| Your goal |
Output begins at the line with "Open the zoom level dropdown" and ends at the last line of the records below. Copy each line in that span exactly, and leave out pictures.

| Input records |
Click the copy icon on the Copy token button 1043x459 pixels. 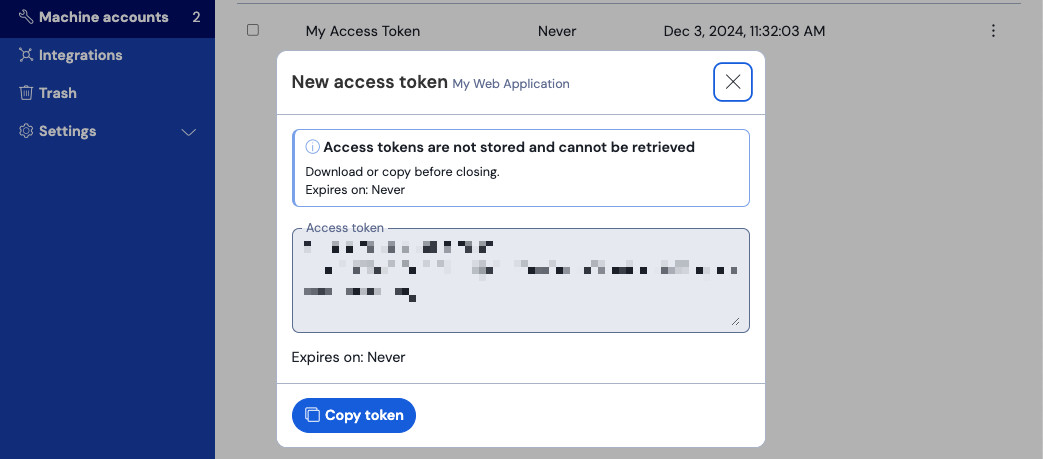(x=312, y=415)
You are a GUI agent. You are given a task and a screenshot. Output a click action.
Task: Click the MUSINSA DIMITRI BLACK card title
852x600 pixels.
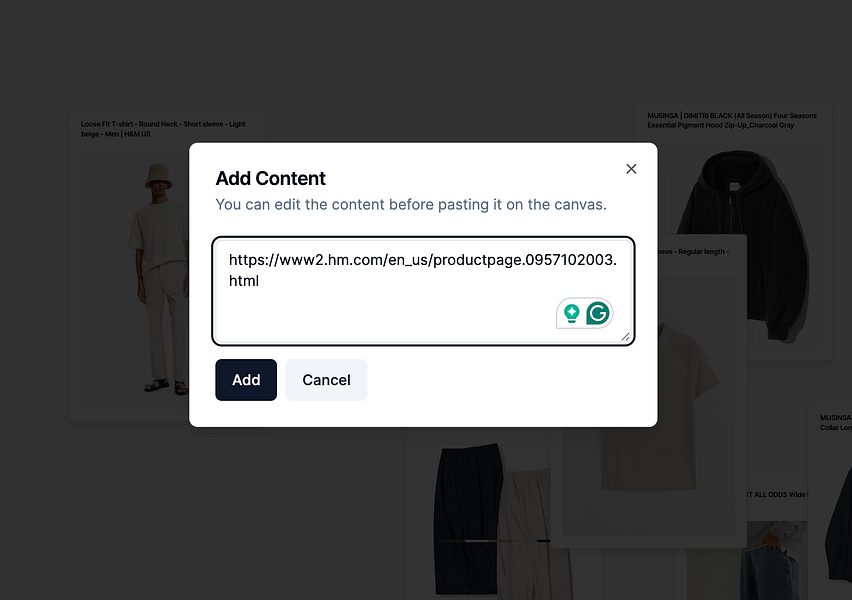tap(731, 120)
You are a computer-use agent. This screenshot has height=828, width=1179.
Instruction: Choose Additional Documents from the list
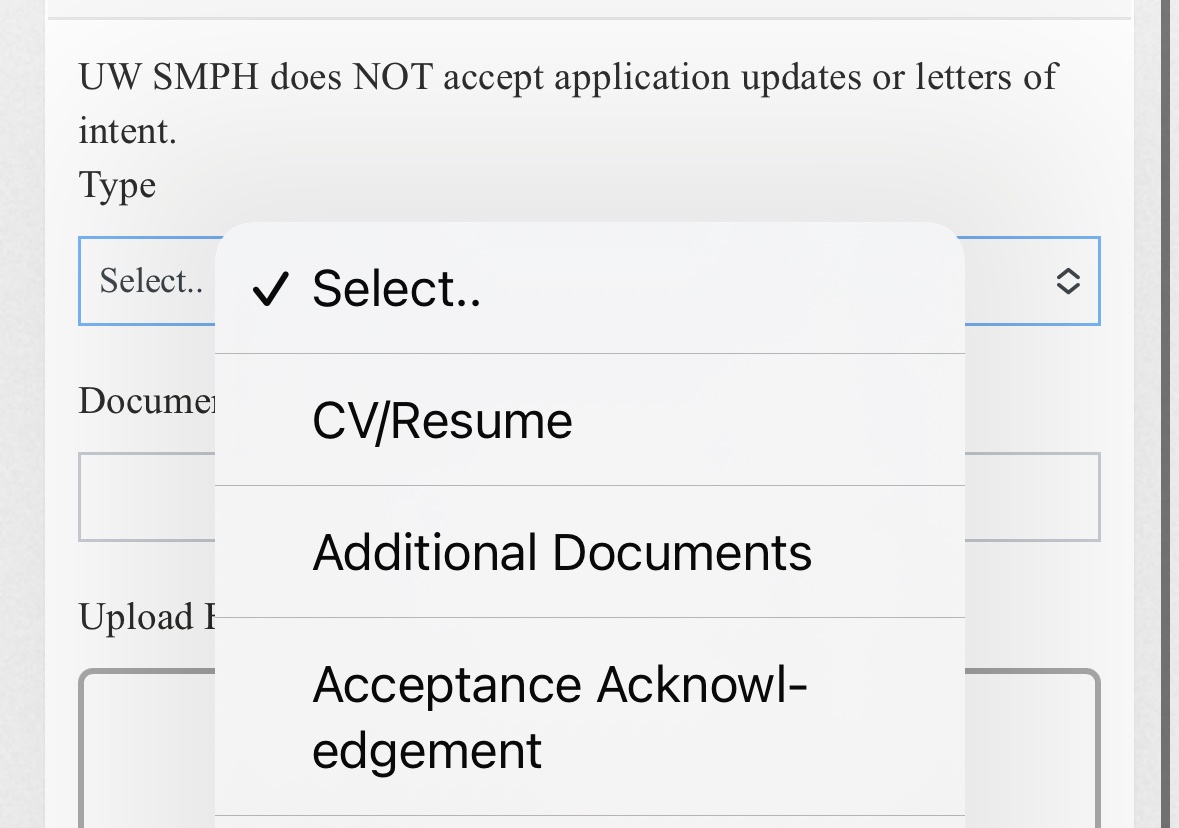[562, 553]
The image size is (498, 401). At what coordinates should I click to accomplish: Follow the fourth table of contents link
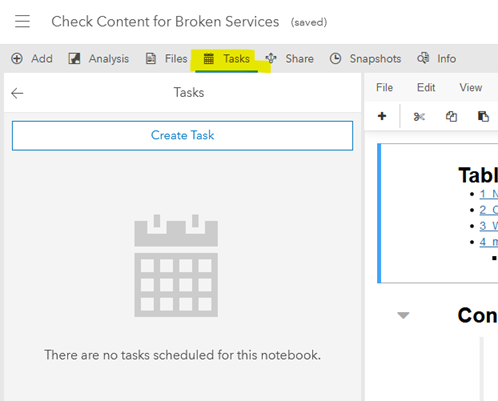pos(489,242)
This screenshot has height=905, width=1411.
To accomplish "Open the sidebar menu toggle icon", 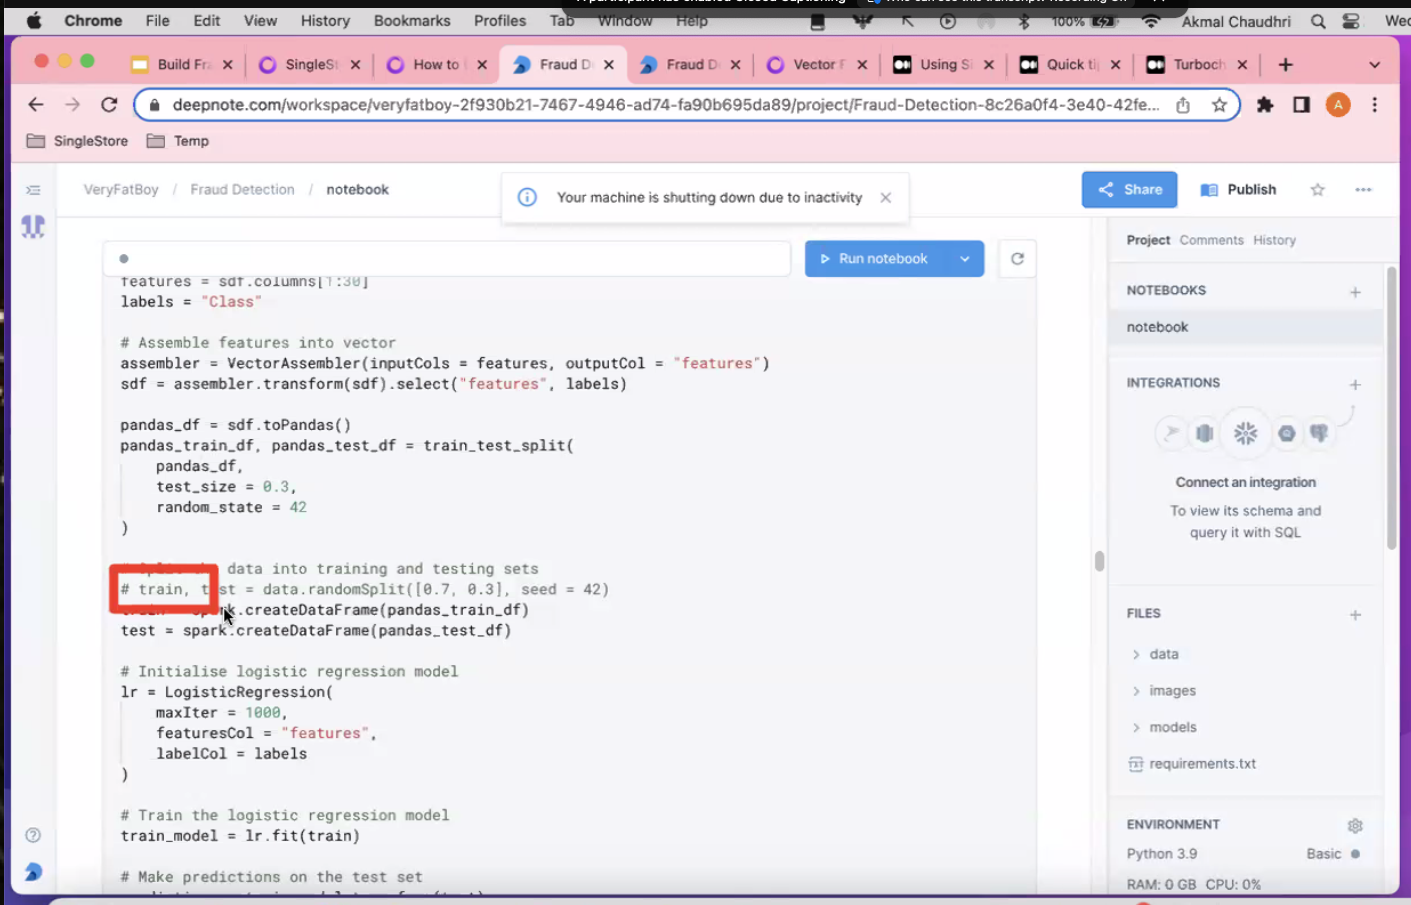I will (33, 190).
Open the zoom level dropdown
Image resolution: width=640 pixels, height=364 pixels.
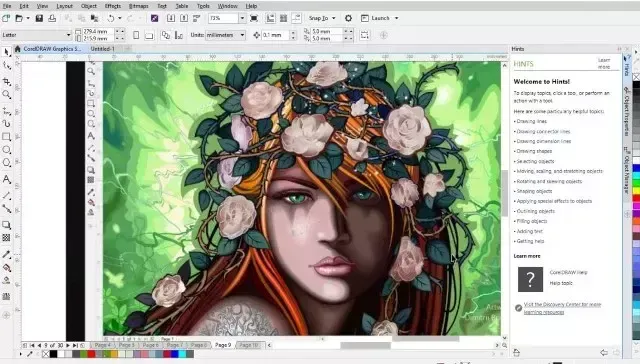(x=242, y=18)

| Exercise response |
Open the zoom level dropdown
Image resolution: width=640 pixels, height=364 pixels.
(x=242, y=18)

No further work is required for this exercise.